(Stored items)

■ ■ ■ ■

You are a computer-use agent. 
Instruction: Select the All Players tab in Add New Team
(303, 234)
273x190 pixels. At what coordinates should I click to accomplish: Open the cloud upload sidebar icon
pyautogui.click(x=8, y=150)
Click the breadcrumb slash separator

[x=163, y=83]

■ ■ ■ ■

◆ **Problem requirements**:
Your reply should be an exact copy of every line from the line with "Instruction: Select the" through the final line of the data, and nothing more.

◆ **Task answer**:
Instruction: Select the All Players tab in Add New Team
(303, 234)
273x190 pixels. At what coordinates should I click to accomplish: Open the cloud upload sidebar icon
pyautogui.click(x=8, y=150)
Click the breadcrumb slash separator

[x=163, y=83]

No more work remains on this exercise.